Este Picolit La Tunella tiene orígenes de viñedos donde las vides de Picolit crecen con el sistema del monocapovolto friulano en suelos caracterizados por la llamada "ponca", es decir, margas arenosas que caracterizan el área de los Colli Orientali del Friuli. La escasa producción de uvas por cepa y la natural composición dispersa de los racimos hacen que el rendimiento de uva por hectárea sea realmente muy limitado. La cosecha es tardía, y es seguida por un secado natural con botritización de los granos durante un periodo de 60 días.

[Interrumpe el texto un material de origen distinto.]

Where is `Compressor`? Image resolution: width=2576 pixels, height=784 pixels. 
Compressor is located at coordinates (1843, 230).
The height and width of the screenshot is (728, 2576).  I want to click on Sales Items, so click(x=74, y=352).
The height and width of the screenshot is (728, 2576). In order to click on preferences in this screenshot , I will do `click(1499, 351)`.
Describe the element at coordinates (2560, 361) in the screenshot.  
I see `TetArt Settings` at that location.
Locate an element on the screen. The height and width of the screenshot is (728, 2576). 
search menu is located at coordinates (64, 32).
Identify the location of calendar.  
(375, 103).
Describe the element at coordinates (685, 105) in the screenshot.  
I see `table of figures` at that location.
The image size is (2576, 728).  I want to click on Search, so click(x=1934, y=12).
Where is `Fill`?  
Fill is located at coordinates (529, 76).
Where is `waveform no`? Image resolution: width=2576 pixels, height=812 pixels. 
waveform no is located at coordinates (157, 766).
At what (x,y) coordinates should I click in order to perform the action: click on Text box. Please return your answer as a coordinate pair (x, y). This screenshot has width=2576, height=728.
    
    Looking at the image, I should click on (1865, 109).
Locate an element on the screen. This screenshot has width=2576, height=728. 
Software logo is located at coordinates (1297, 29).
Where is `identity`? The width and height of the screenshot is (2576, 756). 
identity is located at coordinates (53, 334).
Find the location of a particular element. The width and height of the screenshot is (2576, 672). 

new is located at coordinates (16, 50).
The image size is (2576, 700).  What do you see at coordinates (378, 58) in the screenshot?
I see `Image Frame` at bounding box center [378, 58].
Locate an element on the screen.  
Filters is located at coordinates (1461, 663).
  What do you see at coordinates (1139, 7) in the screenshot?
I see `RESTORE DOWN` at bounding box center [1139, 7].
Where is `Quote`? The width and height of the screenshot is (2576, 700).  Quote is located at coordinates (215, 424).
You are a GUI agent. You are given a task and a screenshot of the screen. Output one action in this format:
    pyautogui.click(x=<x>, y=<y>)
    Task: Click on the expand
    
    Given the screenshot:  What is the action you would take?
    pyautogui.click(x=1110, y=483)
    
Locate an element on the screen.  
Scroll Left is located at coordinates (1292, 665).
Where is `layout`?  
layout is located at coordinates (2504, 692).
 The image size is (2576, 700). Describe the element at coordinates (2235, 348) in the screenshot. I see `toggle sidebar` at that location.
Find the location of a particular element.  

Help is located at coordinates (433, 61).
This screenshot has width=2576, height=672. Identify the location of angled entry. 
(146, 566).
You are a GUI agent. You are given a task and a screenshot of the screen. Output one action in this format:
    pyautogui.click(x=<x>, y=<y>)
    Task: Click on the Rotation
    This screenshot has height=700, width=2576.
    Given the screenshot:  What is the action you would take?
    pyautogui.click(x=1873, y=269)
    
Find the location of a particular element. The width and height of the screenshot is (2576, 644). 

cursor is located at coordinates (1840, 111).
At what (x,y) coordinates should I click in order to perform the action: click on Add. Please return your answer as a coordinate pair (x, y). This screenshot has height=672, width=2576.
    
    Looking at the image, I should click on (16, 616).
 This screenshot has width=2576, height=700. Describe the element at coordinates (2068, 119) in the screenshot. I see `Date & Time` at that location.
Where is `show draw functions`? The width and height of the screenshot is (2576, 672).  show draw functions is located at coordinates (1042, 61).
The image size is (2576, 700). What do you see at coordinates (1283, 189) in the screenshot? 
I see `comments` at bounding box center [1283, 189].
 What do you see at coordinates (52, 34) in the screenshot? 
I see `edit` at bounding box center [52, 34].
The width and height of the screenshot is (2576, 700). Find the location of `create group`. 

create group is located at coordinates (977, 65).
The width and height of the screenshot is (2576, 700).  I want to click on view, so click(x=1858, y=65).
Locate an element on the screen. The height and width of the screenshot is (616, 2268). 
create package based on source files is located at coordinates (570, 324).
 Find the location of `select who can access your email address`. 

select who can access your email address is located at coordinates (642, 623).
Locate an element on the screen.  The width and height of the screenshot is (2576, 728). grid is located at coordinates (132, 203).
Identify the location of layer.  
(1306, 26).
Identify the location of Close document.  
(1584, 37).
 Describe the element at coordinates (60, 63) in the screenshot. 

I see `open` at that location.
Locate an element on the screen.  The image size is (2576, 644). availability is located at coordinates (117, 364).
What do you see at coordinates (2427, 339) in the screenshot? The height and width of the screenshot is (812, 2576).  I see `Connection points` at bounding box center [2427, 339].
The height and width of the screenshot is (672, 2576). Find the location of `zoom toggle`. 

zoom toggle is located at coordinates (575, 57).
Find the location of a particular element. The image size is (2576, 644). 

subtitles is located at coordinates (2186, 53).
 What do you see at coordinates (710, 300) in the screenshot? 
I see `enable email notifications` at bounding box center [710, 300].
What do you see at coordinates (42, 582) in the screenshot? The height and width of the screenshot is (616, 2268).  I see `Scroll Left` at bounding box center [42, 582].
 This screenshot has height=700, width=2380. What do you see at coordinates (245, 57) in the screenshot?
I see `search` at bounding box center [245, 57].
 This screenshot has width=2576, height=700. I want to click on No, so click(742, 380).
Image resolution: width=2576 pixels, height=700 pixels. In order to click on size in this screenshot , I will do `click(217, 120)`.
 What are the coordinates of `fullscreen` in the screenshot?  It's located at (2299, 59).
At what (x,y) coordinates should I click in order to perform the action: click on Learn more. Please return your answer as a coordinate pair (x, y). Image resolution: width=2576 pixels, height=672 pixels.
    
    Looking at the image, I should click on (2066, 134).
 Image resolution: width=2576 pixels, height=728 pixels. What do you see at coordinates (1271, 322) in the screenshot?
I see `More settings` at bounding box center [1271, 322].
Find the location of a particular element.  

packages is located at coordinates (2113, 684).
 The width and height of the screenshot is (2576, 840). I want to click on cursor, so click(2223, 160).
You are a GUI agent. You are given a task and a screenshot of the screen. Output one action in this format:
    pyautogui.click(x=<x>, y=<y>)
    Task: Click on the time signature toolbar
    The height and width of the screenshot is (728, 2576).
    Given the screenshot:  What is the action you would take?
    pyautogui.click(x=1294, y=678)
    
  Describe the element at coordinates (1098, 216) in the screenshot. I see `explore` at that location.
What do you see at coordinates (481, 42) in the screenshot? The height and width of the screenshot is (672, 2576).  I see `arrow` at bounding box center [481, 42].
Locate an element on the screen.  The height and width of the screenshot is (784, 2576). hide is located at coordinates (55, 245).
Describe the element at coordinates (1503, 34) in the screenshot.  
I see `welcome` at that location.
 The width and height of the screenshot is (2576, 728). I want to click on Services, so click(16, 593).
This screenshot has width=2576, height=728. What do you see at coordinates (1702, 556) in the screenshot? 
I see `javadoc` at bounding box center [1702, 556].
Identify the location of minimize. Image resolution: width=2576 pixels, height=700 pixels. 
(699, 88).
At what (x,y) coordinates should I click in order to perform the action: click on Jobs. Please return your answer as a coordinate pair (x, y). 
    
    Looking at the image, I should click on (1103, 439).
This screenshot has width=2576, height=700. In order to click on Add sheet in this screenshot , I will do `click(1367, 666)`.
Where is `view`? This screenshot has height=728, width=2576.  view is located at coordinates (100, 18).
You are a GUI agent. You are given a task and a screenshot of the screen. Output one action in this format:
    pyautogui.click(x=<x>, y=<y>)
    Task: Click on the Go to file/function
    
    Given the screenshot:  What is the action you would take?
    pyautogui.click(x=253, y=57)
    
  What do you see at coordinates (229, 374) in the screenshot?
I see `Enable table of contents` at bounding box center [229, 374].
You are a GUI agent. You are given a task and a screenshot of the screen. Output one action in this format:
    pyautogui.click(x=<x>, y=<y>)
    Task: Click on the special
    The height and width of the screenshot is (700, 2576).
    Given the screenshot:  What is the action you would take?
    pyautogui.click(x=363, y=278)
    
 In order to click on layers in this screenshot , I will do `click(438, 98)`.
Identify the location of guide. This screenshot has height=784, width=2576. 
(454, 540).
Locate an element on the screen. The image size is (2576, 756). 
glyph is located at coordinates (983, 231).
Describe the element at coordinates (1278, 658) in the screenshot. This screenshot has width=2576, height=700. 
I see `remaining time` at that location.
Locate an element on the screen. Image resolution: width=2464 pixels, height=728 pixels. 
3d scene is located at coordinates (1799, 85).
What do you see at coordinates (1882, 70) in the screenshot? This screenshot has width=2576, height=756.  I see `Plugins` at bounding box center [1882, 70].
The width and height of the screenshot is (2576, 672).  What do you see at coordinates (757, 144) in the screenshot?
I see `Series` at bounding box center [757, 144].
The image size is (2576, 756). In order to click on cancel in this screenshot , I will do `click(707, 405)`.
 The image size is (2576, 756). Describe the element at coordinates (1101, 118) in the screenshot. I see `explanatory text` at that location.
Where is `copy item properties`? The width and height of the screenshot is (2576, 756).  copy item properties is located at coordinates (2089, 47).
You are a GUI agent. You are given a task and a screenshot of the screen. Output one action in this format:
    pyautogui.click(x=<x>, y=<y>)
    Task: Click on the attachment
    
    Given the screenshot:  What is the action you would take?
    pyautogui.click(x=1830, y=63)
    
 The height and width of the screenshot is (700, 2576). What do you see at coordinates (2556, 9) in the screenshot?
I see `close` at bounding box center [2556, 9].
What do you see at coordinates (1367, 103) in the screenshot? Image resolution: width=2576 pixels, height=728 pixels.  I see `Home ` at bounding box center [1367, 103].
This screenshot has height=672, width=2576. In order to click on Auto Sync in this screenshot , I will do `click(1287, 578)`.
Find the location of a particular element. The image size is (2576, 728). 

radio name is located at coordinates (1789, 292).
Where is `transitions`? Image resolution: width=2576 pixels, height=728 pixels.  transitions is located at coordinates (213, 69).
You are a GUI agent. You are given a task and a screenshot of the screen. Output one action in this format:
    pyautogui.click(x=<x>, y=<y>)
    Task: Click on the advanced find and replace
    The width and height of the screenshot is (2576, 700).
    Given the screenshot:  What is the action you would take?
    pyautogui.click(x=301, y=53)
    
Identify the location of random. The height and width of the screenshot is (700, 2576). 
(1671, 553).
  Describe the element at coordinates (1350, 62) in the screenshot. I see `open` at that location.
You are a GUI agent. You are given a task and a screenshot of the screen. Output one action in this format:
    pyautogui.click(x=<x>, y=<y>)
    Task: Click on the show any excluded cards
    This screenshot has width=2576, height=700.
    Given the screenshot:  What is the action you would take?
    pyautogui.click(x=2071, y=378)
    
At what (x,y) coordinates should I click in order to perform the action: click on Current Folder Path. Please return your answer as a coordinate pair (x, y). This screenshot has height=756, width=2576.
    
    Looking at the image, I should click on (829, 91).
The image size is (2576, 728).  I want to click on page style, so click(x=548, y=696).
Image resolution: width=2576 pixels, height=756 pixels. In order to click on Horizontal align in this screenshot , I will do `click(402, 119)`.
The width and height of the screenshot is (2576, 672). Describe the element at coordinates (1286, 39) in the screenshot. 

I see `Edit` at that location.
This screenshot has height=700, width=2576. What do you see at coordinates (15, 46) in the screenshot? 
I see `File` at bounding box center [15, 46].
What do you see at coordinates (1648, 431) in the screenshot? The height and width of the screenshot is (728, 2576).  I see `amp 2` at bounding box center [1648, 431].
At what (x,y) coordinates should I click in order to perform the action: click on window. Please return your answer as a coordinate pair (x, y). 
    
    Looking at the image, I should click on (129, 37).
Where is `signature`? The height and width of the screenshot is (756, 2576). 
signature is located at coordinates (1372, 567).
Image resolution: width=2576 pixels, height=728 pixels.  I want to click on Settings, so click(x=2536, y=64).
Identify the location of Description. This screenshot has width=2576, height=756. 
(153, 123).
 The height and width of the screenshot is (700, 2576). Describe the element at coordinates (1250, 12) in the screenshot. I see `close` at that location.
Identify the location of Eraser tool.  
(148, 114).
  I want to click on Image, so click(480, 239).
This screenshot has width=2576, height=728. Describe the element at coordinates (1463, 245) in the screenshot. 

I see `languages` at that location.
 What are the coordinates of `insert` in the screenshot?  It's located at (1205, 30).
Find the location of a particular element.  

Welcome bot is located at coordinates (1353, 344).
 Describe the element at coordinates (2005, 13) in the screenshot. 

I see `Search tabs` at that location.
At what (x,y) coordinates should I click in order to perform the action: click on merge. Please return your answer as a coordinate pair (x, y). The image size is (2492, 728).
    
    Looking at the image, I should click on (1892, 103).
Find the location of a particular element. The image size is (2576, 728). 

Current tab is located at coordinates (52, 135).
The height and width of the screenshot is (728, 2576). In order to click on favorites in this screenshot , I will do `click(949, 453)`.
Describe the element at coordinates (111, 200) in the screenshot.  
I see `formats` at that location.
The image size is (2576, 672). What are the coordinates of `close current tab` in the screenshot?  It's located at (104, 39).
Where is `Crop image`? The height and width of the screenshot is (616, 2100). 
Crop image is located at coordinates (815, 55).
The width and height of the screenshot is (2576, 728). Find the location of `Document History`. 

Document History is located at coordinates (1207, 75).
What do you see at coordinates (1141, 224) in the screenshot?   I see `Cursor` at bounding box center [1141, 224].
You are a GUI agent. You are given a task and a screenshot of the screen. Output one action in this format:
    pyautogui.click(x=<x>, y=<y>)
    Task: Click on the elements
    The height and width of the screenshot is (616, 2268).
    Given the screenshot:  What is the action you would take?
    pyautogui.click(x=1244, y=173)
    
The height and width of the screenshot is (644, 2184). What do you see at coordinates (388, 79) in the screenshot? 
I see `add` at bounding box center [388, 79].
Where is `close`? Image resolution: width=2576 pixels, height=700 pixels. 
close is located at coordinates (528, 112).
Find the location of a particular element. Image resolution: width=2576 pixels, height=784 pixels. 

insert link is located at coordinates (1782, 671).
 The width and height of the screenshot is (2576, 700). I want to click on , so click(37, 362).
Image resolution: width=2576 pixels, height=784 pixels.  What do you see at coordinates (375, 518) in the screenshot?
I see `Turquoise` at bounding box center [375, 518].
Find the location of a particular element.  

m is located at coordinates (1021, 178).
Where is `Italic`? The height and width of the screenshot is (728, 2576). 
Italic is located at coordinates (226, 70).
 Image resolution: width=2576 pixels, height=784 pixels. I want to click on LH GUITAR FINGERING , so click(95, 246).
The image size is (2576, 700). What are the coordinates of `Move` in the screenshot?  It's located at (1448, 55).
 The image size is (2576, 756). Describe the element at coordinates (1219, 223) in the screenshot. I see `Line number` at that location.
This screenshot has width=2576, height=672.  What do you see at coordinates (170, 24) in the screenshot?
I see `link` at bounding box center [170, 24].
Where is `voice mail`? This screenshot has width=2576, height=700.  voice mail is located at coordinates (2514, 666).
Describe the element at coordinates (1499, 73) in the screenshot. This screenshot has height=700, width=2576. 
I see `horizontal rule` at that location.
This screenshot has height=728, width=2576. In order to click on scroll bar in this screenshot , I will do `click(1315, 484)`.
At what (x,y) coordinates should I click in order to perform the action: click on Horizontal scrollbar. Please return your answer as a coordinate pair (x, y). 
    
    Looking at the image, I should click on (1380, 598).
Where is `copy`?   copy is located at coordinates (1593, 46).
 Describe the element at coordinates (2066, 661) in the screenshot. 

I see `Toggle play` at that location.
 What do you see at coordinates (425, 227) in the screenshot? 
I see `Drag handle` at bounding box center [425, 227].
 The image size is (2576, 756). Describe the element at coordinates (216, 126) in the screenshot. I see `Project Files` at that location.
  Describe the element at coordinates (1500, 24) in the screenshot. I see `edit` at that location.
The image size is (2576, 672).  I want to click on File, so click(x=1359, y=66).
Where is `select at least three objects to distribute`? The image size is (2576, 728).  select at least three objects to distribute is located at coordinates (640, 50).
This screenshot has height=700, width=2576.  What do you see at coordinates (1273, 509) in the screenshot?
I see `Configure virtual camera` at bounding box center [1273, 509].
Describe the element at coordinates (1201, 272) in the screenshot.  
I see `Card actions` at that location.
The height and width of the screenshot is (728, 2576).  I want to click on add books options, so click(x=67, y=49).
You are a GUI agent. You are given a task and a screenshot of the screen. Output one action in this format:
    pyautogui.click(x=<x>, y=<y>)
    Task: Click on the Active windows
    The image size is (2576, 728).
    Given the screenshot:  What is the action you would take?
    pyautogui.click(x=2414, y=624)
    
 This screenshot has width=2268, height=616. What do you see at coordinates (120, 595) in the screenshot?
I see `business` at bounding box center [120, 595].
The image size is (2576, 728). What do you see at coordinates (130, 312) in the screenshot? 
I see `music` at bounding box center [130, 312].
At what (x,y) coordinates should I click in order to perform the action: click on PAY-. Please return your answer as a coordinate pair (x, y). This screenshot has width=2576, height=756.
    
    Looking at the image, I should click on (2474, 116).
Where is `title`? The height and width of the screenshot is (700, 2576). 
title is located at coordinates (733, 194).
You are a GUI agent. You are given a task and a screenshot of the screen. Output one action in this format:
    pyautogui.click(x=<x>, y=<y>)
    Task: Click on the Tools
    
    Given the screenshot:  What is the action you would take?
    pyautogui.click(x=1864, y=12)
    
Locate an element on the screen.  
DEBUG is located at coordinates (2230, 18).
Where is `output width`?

Los granos se prensan suavemente, y el mosto obtenido fermenta lentamente en barricas de roble de 225 litros, donde permanecerá luego en crianza por más de dos años. Después del embotellado, antes de la comercialización, enfrenta aún un periodo de maduración en vidrio.
El Picolit firmado por la bodega La Tunella se mueve en la copa con un alma dorada muy cristalina, atravesada por ligeras estrías que tienden más al color ámbar. La nariz es generosa y acogedora, delicada al ofrecer toques donde la fruta – confitada o con referencias a las mermeladas – desempeña el papel protagónico, enriquecida por leves matices que viran hacia la miel. Entra en el paladar con un bocado cálido, amplio y armonioso, caracterizado por un grado de dulzura equilibrado. Una etiqueta que podríamos definir como "femenina", gentil y delicada, que debe ser descubierta con la debida lentitud, perfecta para concluir con belleza una cena.